# FireProx Aggregations Guide

This notebook demonstrates Firestore aggregation queries in FireProx, enabling efficient analytics without fetching all documents.

## What are Aggregations?

Aggregations allow you to calculate statistics across documents without retrieving all data. This provides:

- **Performance**: Calculate stats server-side (much faster than client-side)
- **Cost Efficiency**: Only returns computed results, not full documents
- **Bandwidth Savings**: Minimal data transfer (just the aggregated values)
- **Scalability**: Works efficiently on large datasets

## Available Aggregations

- **count()**: Count matching documents
- **sum(field)**: Sum numeric values across documents
- **avg(field)**: Calculate average of numeric values
- **aggregate()**: Execute multiple aggregations in one query

## Key Features

- **Simple convenience methods** return raw values
- **aggregate() method** returns dictionary with multiple results
- **Works with filters** (`.where()`, `.order_by()`, `.limit()`)
- **Type-safe helpers** (Count, Sum, Avg) for complex queries

The demo is split into two sections:
1. Synchronous API examples
2. Asynchronous API examples

## Setup

Import modules and aggregation helpers.

In [1]:
from fire_prox import AsyncFireProx, Avg, Count, FireProx, Sum
from fire_prox.testing import async_demo_client, demo_client

---

# Part 1: Synchronous Aggregations

Examples using the synchronous FireProx API.

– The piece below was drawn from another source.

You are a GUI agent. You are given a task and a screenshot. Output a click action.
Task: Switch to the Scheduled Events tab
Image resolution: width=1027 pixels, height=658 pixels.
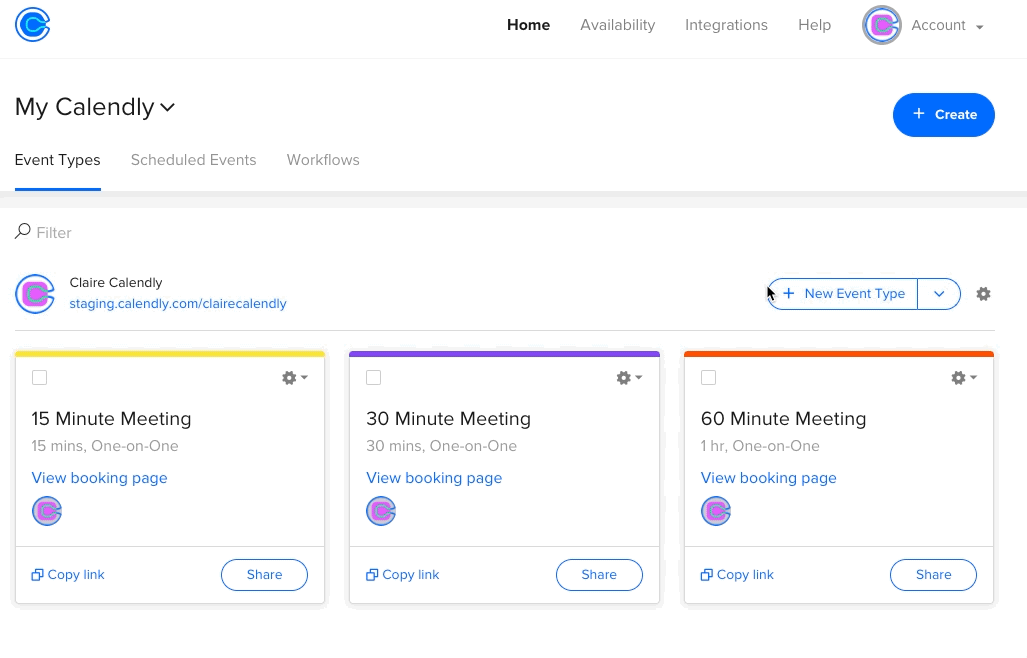click(x=193, y=160)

### Initialize Client and Create Sample Data

We'll create a collection of employees to demonstrate various aggregation operations.

In [2]:
# Create sync client and collection
client = demo_client()
db = FireProx(client)
employees = db.collection('aggregation_demo_employees')

# Create sample employees
sample_employees = [
    {'name': 'Alice Johnson', 'department': 'Engineering', 'salary': 120000, 'age': 28, 'years': 5, 'active': True},
    {'name': 'Bob Smith', 'department': 'Engineering', 'salary': 115000, 'age': 35, 'years': 8, 'active': True},
    {'name': 'Carol White', 'department': 'Data', 'salary': 130000, 'age': 42, 'years': 12, 'active': True},
    {'name': 'David Lee', 'department': 'Engineering', 'salary': 110000, 'age': 31, 'years': 6, 'active': True},
    {'name': 'Emma Davis', 'department': 'Design', 'salary': 95000, 'age': 26, 'years': 3, 'active': True},
    {'name': 'Frank Miller', 'department': 'Sales', 'salary': 85000, 'age': 29, 'years': 4, 'active': True},
    {'name': 'Grace Chen', 'department': 'Sales', 'salary': 90000, 'age': 33, 'years': 7, 'active': True},
    {'name': 'Henry Wilson', 'department': 'Marketing', 'salary': 88000, 'age': 27, 'years': 2, 'active': False},
    {'name': 'Iris Taylor', 'department': 'Data', 'salary': 125000, 'age': 38, 'years': 10, 'active': True},
    {'name': 'Jack Brown', 'department': 'Engineering', 'salary': 105000, 'age': 30, 'years': 5, 'active': False},
]

for emp_data in sample_employees:
    emp = employees.new()
    for key, value in emp_data.items():
        setattr(emp, key, value)
    emp.save()

print(f"Created {len(sample_employees)} employees")
print(f"Departments: {len(set(e['department'] for e in sample_employees))} unique")
print(f"Total salary budget: ${sum(e['salary'] for e in sample_employees):,}")

Created 10 employees
Departments: 5 unique
Total salary budget: $1,063,000


## Feature 1: Count Documents

Count documents without fetching them.

In [3]:
# Count all employees
total_count = employees.count()
print(f"📊 Total employees: {total_count}")

# Count active employees
active_count = employees.where('active', '==', True).count()
print(f"✅ Active employees: {active_count}")

# Count by department
eng_count = employees.where('department', '==', 'Engineering').count()
print(f"👨‍💻 Engineering team: {eng_count}")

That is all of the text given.